An dieser Stelle ist nur noch einmal zusammenzufassen, welche Fächer, welche fachdidaktischen oder fächerübergreifenden Modelle die Integration wie begründen. Die zentrale Rolle der Fachdidaktiken für die Frage der Fächerintegration ist im folgenden formuliert: "Die Begründung für die Gestaltung eines Schulfaches ist weder eine einzelwissenschaftliche noch eine wissenschaftstheoretische Aufgabe, sondern Aufgabe der Fachdidaktiken (sofern sie vorhanden sind.)"
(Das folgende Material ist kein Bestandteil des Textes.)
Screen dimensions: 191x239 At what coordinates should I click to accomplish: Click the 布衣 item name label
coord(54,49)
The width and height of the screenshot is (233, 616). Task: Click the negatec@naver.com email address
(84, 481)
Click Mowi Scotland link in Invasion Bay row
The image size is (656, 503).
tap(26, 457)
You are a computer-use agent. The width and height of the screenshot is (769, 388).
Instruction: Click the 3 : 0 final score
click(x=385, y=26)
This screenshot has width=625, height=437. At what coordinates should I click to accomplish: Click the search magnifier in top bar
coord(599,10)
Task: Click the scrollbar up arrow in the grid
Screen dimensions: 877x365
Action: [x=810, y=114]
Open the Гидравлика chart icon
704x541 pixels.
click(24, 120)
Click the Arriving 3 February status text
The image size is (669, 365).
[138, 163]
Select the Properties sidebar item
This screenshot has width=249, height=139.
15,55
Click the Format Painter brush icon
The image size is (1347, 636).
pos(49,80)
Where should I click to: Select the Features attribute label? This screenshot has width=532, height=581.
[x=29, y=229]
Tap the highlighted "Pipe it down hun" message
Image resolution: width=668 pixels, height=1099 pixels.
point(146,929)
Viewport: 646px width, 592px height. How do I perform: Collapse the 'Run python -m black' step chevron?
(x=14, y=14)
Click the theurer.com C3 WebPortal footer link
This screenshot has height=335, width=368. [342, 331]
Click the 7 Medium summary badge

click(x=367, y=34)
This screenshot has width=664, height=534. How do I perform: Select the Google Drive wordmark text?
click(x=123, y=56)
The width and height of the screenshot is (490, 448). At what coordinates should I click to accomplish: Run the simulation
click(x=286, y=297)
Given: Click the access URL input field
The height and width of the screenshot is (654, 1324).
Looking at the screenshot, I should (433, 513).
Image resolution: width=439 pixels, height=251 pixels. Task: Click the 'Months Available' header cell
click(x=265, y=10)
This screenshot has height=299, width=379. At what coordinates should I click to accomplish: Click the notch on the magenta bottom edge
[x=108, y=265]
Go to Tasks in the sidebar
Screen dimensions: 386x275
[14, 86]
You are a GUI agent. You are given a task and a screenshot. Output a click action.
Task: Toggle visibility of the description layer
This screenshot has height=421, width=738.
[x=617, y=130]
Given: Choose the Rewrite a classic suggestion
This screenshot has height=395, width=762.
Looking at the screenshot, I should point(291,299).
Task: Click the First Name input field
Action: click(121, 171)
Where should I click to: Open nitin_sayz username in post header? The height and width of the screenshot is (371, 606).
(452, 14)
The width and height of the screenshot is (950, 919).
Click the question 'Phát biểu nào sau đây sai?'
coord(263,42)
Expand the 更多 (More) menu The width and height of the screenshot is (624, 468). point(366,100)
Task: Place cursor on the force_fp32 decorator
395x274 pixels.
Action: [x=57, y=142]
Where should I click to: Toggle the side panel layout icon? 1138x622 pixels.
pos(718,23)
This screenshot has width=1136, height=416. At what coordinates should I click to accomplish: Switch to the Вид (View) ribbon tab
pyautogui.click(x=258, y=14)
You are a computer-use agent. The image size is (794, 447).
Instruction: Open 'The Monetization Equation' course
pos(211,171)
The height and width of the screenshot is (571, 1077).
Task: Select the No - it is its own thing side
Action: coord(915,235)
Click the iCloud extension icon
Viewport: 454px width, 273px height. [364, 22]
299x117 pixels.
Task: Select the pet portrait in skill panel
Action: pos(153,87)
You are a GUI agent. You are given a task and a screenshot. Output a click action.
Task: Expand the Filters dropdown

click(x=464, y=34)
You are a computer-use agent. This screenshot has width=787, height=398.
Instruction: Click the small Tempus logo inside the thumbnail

Die didaktische Position für oder gegen Integration ist auch immanent eine wissenschaftstheoretische. "Die anthropologische Bedeutung des Faches muß von der Idee des teilnehmenden und teilhabenden Bürgers her interpretiert werden (Selbst- und Mitbestimmung als Normen des GG)." (4) Das Erkenntnisinteresse eines jeden Faches, das auf Emanzipation gerichtet ist, geht In seiner Wissenschaftstheorie ebenfalls von einer gesellschaftlich vermittelten Funktion der Wissenschaften aus.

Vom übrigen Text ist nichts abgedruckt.